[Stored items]
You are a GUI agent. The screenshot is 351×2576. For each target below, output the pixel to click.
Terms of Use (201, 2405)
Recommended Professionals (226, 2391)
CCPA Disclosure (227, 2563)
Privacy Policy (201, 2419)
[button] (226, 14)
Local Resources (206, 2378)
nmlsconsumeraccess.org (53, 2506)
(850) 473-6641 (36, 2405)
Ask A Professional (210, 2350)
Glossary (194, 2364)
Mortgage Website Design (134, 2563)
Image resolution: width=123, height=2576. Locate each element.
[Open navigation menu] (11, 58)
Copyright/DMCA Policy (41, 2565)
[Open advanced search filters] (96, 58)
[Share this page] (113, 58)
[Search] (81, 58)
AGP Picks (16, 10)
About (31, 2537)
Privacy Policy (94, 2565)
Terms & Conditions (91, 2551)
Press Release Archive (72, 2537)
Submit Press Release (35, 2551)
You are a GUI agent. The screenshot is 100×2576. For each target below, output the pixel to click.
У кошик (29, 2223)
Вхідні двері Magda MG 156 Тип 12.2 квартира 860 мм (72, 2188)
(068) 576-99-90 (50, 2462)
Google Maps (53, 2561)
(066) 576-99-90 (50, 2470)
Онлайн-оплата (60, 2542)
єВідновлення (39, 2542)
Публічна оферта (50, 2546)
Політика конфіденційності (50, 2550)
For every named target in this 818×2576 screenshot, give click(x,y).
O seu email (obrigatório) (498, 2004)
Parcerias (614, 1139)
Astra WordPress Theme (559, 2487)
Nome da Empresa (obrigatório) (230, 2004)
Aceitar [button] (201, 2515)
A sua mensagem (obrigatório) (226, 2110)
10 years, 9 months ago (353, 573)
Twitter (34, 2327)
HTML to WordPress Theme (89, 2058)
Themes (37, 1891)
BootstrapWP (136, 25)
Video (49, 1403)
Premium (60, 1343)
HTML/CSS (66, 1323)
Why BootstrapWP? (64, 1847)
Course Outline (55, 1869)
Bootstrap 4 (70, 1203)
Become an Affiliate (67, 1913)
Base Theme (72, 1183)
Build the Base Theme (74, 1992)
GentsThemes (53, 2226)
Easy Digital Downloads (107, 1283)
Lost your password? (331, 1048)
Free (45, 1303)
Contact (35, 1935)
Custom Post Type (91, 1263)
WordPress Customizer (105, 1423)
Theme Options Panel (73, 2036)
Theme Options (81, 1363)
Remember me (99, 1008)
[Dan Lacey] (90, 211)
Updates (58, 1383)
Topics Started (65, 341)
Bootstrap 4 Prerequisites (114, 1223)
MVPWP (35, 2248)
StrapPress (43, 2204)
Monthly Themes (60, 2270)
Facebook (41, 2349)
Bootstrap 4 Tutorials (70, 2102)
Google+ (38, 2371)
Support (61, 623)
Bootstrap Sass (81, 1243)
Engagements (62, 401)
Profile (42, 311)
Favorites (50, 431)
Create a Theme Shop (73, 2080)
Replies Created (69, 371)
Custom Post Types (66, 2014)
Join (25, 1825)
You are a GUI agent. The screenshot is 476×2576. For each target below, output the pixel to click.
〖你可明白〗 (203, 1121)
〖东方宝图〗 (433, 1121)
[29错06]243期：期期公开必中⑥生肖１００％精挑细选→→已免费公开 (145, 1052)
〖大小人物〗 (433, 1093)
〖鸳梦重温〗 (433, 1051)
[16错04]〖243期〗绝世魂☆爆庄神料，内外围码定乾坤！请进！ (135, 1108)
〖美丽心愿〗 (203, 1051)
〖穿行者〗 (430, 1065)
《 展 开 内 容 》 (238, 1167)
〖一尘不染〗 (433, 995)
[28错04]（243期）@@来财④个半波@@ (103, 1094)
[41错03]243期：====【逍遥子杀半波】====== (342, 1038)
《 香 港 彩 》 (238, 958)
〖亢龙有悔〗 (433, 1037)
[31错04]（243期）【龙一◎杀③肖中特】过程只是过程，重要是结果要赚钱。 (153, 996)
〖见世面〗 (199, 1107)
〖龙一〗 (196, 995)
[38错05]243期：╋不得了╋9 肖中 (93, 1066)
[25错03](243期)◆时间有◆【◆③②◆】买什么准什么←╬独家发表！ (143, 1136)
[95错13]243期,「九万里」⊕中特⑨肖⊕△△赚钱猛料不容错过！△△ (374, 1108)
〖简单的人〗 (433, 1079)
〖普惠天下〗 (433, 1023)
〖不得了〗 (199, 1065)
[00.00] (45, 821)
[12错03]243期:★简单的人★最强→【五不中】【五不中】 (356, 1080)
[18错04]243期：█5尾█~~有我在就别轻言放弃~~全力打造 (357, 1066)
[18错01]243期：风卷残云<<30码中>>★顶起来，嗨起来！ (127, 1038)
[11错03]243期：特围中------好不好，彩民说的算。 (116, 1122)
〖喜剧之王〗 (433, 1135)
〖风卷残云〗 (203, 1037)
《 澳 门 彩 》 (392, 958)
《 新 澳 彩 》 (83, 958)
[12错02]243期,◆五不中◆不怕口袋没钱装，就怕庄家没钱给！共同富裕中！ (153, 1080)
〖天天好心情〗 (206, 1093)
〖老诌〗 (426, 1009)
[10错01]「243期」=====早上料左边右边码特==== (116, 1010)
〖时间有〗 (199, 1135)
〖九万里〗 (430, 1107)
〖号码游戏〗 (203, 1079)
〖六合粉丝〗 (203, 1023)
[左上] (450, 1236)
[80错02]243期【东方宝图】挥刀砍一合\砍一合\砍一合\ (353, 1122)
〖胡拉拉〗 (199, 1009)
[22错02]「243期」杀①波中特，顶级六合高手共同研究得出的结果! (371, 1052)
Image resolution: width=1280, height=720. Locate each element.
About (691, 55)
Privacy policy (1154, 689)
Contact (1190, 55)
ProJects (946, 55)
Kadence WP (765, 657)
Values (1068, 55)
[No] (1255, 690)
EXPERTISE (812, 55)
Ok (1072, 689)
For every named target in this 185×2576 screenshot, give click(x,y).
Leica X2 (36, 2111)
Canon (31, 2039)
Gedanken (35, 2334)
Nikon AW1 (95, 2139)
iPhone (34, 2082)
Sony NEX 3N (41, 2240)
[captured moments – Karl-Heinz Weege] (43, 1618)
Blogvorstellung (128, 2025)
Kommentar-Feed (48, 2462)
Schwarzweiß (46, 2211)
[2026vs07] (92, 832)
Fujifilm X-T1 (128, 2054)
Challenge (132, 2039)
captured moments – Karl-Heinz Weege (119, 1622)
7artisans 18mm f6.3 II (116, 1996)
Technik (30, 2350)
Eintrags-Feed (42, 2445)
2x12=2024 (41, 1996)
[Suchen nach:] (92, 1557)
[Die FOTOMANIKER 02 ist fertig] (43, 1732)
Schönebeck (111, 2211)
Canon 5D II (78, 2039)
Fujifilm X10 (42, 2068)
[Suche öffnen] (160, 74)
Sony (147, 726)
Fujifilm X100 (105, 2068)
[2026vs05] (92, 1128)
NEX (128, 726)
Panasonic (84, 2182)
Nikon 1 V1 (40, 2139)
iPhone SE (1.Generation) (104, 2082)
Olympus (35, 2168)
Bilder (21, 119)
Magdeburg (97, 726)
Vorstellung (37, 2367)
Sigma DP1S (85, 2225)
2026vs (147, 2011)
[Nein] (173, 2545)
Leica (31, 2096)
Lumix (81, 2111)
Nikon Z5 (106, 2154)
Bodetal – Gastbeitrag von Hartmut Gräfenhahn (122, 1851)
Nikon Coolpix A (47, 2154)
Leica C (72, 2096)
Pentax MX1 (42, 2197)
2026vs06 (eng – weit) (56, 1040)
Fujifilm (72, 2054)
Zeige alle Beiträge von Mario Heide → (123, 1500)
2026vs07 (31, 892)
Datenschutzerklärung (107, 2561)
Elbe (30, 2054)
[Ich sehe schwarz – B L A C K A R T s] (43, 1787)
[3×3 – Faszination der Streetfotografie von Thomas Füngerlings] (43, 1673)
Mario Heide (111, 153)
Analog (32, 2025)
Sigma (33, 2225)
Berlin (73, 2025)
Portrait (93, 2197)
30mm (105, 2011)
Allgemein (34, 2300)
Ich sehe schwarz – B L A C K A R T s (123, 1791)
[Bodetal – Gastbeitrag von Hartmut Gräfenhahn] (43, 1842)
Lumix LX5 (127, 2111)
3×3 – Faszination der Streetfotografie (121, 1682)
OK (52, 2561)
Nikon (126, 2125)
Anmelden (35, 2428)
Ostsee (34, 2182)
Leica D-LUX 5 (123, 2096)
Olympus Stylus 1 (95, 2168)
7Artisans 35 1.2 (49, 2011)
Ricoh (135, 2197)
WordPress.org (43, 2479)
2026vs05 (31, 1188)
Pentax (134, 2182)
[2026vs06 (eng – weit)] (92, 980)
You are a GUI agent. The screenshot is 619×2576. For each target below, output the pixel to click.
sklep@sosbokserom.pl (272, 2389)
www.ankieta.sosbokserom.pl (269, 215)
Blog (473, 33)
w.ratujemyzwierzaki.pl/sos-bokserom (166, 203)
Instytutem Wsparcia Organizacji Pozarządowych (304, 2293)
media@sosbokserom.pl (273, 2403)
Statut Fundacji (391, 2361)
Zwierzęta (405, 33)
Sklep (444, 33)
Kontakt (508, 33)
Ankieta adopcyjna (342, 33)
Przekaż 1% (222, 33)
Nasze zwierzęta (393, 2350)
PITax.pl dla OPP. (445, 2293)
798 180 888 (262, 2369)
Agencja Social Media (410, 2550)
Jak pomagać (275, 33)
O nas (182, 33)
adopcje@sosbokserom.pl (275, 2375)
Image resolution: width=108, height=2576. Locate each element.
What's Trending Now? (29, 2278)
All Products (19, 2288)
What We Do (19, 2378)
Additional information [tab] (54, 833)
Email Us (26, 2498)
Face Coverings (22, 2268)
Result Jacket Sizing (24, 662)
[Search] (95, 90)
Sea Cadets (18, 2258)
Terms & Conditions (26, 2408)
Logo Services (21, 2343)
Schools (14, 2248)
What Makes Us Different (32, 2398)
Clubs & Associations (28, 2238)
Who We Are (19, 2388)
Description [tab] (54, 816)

__EXERCISE DETAILS__:
Please give again the lines above between the line holding "About (31, 2537)" and the line holding "Публічна оферта (50, 2546)", inclusive, exactly as they are and with nothing added.

__RESULT OF THIS EXERCISE__:
About (31, 2537)
Privacy Policy (94, 2565)
Terms & Conditions (91, 2551)
Press Release Archive (72, 2537)
Submit Press Release (35, 2551)
You are a GUI agent. The screenshot is 100×2576. For each target below, output the pixel to click.
У кошик (29, 2223)
Вхідні двері Magda MG 156 Тип 12.2 квартира 860 мм (72, 2188)
(068) 576-99-90 (50, 2462)
Google Maps (53, 2561)
(066) 576-99-90 (50, 2470)
Онлайн-оплата (60, 2542)
єВідновлення (39, 2542)
Публічна оферта (50, 2546)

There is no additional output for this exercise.